* [Task set]:
A – In the Star Trek discussion, which episode is identified as the one where everybody "devolves" into different creatures?
B – Write out the passage of the Star Trek discussion starting with "Anyway, I will" and going on through "limit? Oh please.".
C – List every episode title named in the last paragraph of the Star Trek discussion.

TOS season three has a handful of episodes that I'd call great: 'Spectre of the Gun,' 'The Tholian Web,' and 'Day of the Dove' among them.

TNG season one doesn't have a single episode I'd call great. There are a few episodes that are good, mind you, but none that are great.
 
From seasons 5-7, there was only one episode with notable music.

The Inner Light?

Season 7 the show was running out of gas, but it still had a few good episodes here and there. And, even with the absolute worst episode of the season (we all know which one I mean), the actors had a very good grasp of their characters.

No, which episode do you mean?
 
Season 7 the show was running out of gas, but it still had a few good episodes here and there. And, even with the absolute worst episode of the season (we all know which one I mean), the actors had a very good grasp of their characters.
No, which episode do you mean?
"Sub Rosa", presumably.

I prefer to keep it ambiguous.

Anyway, I will agree that the first two seasons had better music. Firing Ron Jones because his music was too good. Absolutely insane.
 
'Genesis' could have been great- the idea of the holodeck running all sorts of programs simultaneously and the ships' computer creating a new type of lifeform...
Instead we got a train car full weird costumes and glowy wire thingy.

I do think the later TNG shows had interesting concepts but the execution was increasingly by-the-numbers
 
No, which episode do you mean?
"Sub Rosa", presumably.


huh, I was thinking "Genesis."

Force of Nature was also pretty bad. Warp drive is destroying the galaxy? Warp speed limit? Oh please.

I think they made maybe one or two references to the speed limit in subsequent episodes before wisely abandoning it. Stupid, stupid idea.

Along a similar vein, they could have followed it up with an episode about transporters causing sterility, and replicated food causing cancer. :rolleyes:
 
'Genesis' could have been great- the idea of the holodeck running all sorts of programs simultaneously and the ships' computer creating a new type of lifeform...
Instead we got a train car full weird costumes and glowy wire thingy.
That's "Emergence". "Genesis" is the one where everybody "devolves" into different creatures.
 
I like "Force of Nature", and I thought that the idea of warp drive destroying the universe was a pretty good one. It was nice to see the characters humbled. Another memorable time that happened was way back in "The Neutral Zone" when Offenhouse showed up everyone on the bridge during the Romulan encounter.

I suppose "Force of Nature" hit too close to home to be a really fun idea, though, given that we're all actually on the line IRL with climate change and all. But, that was the way Star Trek rolled back in the days of TOS: challenging viewers with allegories of controversial real world issues. And it was nice to see that TNG still had some teeth left in it even by season seven. :shrug:

I agree with those saying that season seven had some really fine episodes. Goodness, there's "Lower Decks" and "Parallels". I think "Dark Page" is really good, "The Pegasus" too, and of course "Force of Nature". And, "All Good Things..." was probably the best finale that could have been hoped for.

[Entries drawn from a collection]

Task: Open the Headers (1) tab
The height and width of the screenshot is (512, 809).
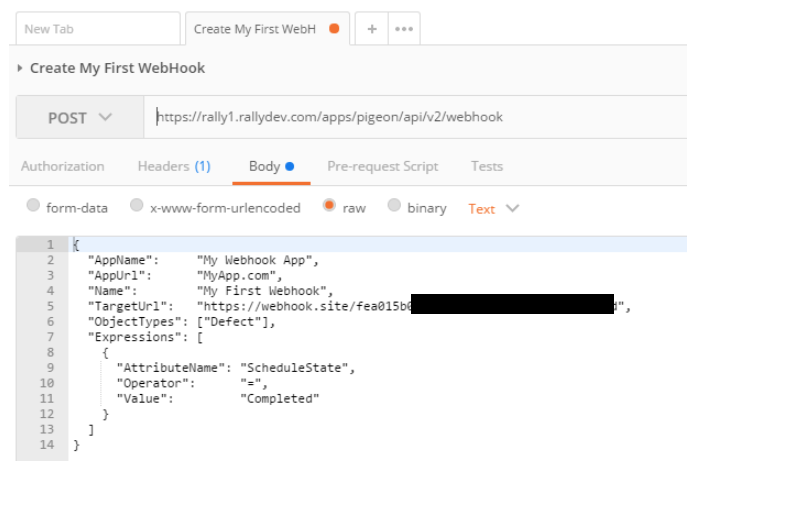Action: tap(174, 166)
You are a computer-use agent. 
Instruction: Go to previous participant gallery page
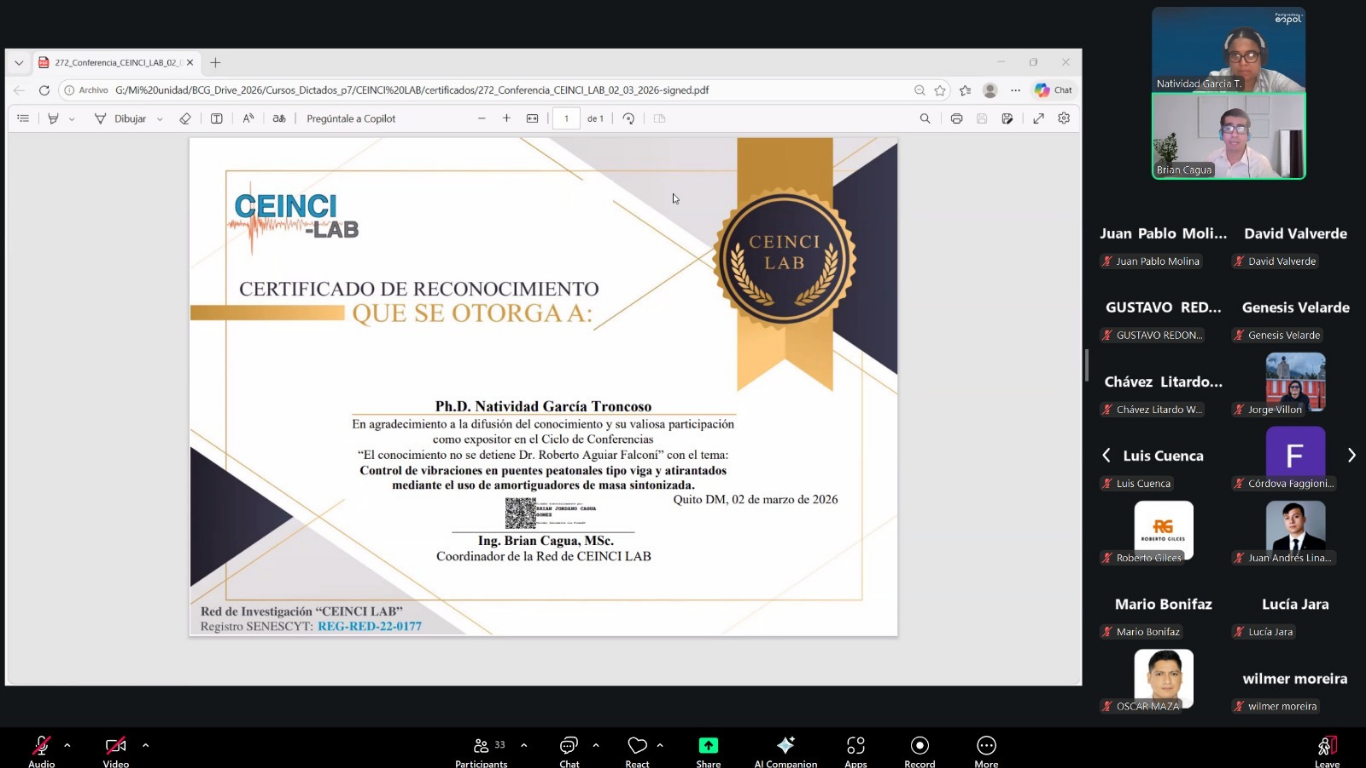pos(1106,456)
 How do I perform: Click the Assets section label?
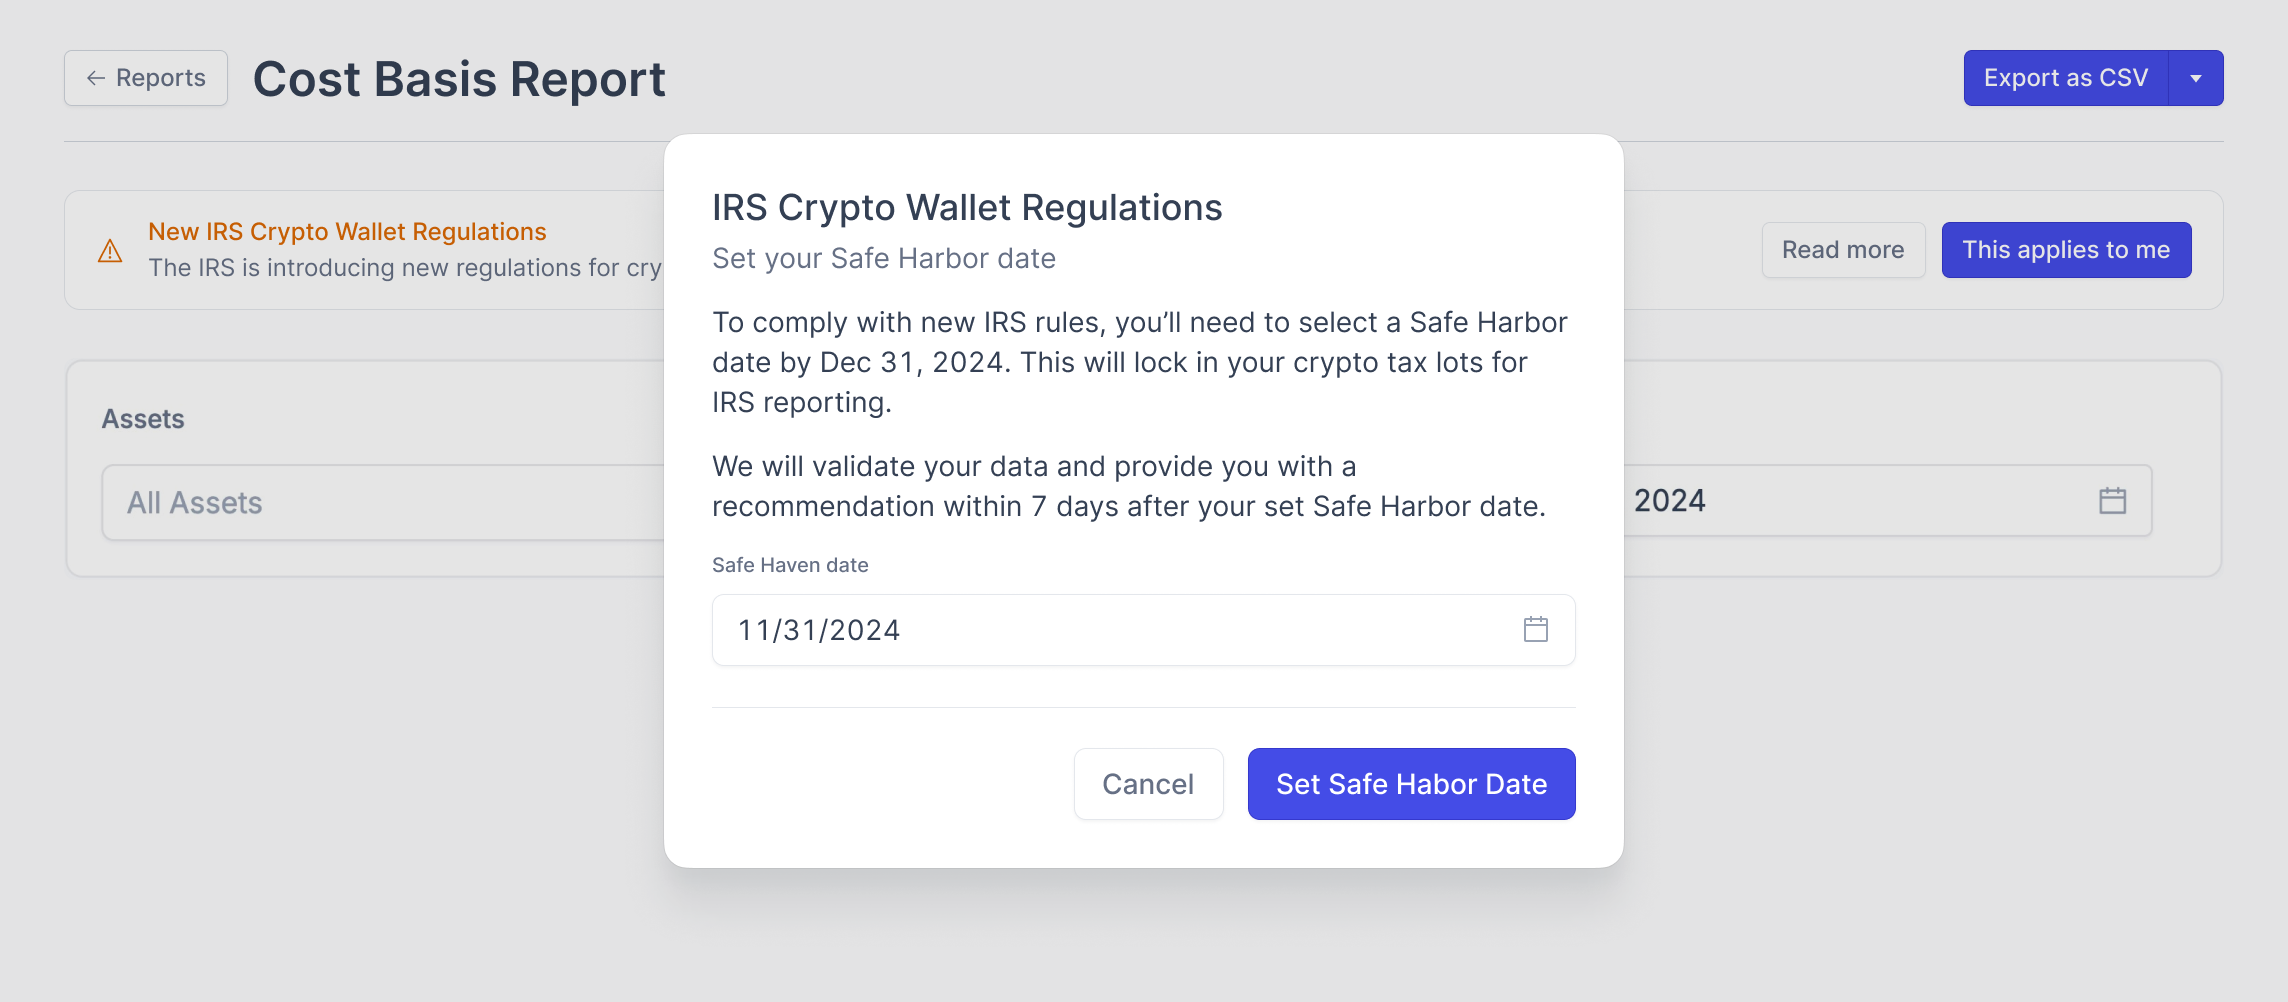[x=143, y=419]
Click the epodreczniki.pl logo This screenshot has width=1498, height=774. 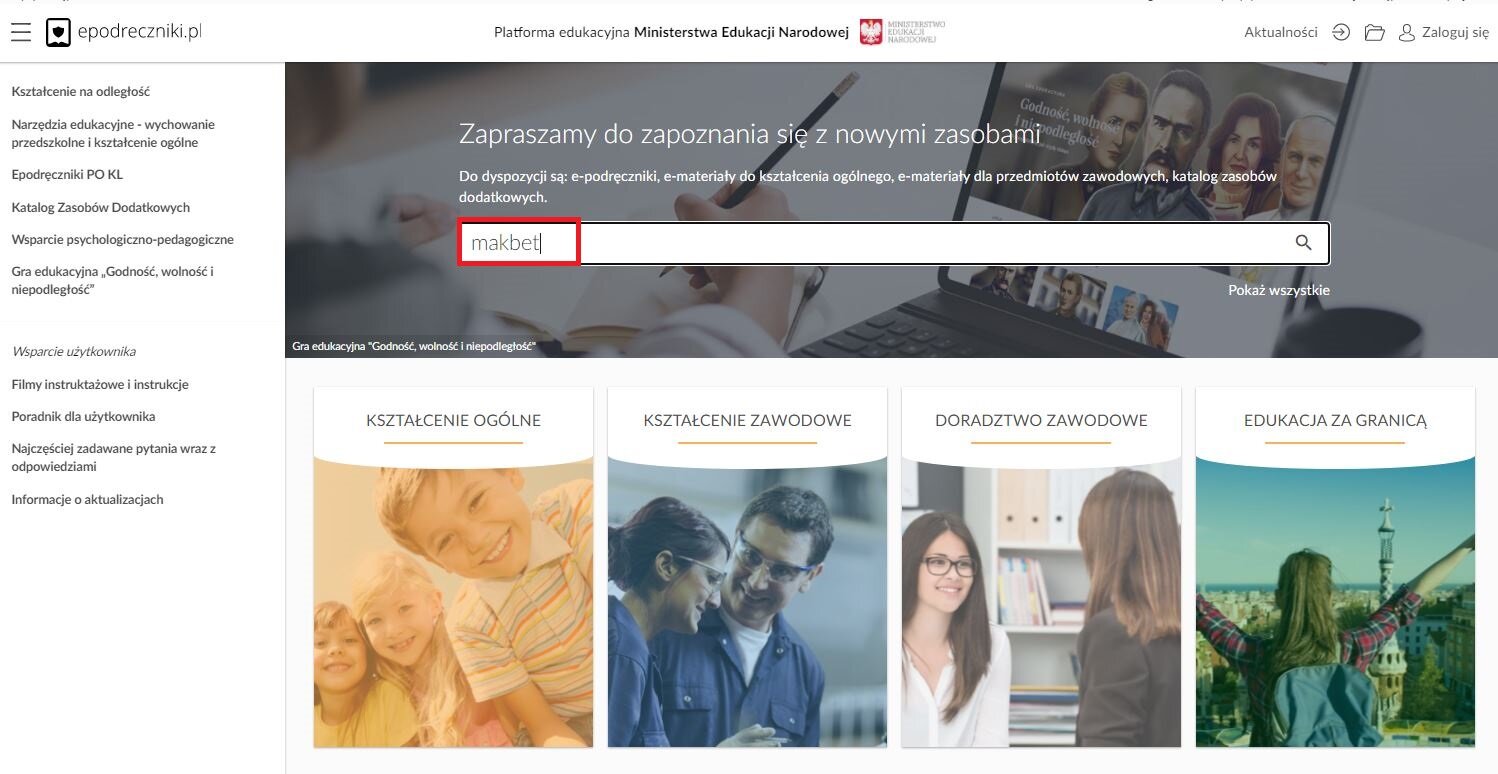(x=124, y=32)
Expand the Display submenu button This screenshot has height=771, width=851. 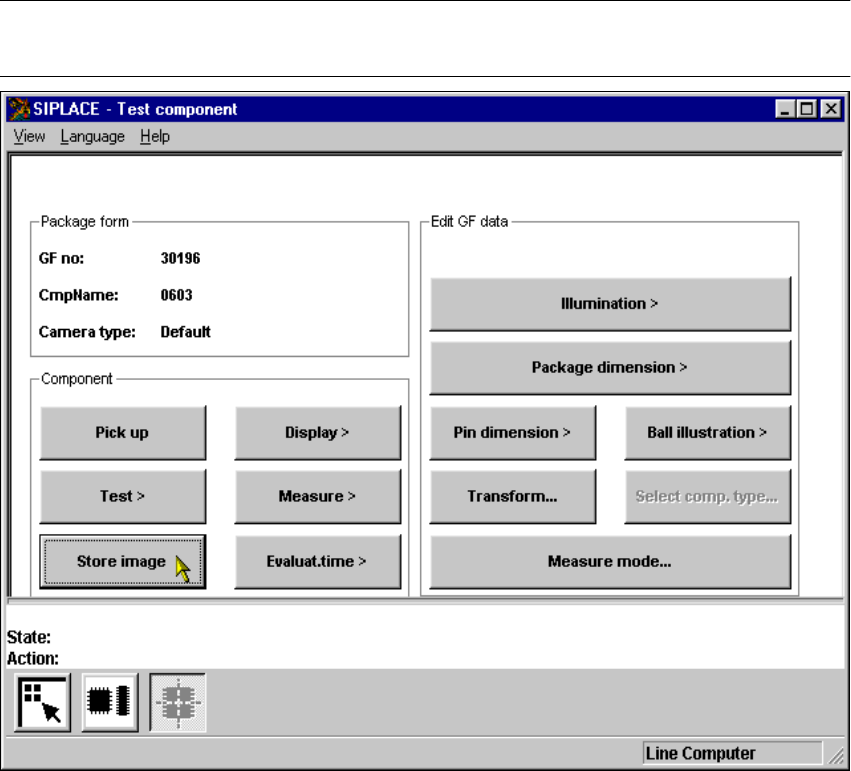coord(317,433)
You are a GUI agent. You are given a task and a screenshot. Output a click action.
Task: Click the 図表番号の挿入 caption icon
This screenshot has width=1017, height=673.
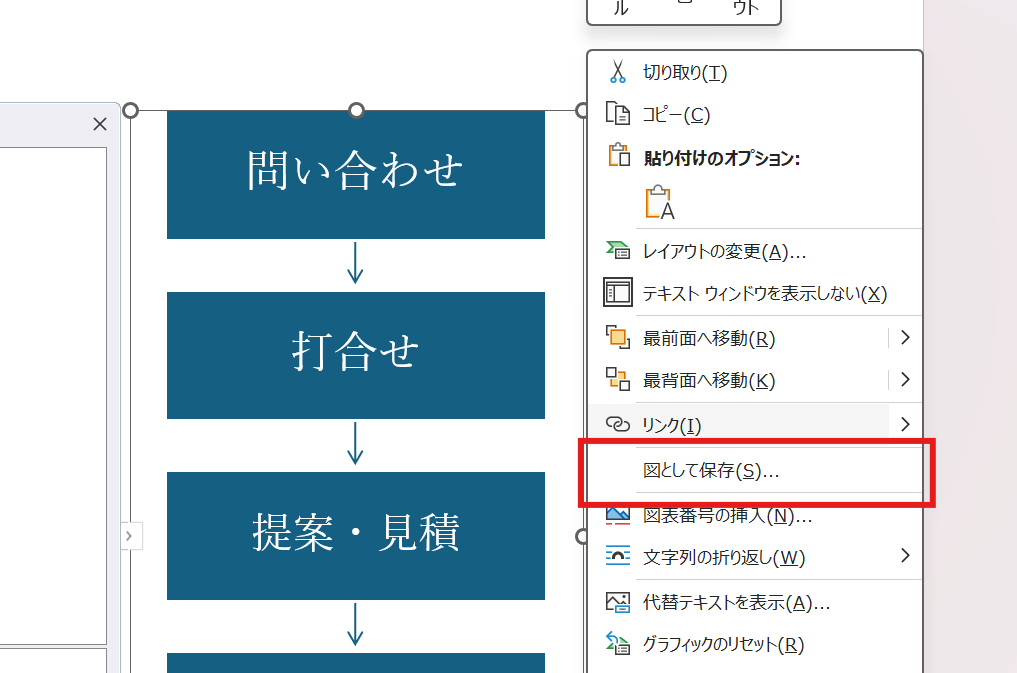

* [Solutions by task]:
A – "Genesis"

B –
Anyway, I will agree that the first two seasons had better music. Firing Ron Jones because his music was too good. Absolutely insane.
 
'Genesis' could have been great- the idea of the holodeck running all sorts of programs simultaneously and the ships' computer creating a new type of lifeform...
Instead we got a train car full weird costumes and glowy wire thingy.

I do think the later TNG shows had interesting concepts but the execution was increasingly by-the-numbers
 
No, which episode do you mean?
"Sub Rosa", presumably.


huh, I was thinking "Genesis."

Force of Nature was also pretty bad. Warp drive is destroying the galaxy? Warp speed limit? Oh please.

C – "Lower Decks", "Parallels", "Dark Page", "The Pegasus", "Force of Nature", "All Good Things..."